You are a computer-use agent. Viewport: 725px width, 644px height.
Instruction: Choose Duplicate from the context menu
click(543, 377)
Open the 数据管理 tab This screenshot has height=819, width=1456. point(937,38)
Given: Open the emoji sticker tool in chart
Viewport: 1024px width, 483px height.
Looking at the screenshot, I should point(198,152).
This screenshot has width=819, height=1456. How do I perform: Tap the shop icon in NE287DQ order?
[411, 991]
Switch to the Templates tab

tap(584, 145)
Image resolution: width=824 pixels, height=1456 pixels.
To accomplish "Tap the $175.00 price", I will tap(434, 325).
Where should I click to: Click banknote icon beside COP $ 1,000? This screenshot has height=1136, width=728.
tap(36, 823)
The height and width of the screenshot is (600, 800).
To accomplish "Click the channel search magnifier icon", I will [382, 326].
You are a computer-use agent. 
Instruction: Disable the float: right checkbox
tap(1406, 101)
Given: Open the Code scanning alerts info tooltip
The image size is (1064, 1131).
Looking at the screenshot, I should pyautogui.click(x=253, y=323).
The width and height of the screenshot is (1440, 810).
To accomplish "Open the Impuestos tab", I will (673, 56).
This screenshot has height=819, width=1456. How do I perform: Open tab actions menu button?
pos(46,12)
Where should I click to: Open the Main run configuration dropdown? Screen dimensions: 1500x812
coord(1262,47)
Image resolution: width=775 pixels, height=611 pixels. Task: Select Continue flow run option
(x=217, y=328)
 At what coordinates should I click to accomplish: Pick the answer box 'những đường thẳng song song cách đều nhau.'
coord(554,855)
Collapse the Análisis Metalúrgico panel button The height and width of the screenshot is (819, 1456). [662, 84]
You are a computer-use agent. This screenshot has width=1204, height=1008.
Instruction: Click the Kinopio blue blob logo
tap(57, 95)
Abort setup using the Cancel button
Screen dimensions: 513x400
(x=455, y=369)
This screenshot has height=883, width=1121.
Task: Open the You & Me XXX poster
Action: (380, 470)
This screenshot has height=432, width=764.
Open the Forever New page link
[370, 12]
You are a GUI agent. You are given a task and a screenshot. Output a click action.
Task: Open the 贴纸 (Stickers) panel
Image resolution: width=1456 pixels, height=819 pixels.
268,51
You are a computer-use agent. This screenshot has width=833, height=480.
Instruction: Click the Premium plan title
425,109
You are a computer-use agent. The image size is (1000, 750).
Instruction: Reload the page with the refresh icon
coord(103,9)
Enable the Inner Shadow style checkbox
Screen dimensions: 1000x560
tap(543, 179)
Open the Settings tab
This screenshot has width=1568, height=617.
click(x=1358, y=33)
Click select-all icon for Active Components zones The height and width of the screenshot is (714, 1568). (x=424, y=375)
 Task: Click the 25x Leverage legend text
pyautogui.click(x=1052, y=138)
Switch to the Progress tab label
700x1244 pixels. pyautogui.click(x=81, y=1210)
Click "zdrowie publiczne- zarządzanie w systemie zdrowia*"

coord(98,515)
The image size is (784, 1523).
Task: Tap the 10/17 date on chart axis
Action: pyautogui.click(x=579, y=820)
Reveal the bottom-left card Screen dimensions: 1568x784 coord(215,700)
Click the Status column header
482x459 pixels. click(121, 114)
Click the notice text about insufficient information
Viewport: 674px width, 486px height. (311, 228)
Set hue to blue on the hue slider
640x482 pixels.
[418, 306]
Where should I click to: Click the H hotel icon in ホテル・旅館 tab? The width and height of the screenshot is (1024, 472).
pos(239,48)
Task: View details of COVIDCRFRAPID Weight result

> STATED GOAL: How many lines in the listing above contain the string "pixels"? Reply with the number alone.

> SOLUTION FOR THIS EXERCISE: 6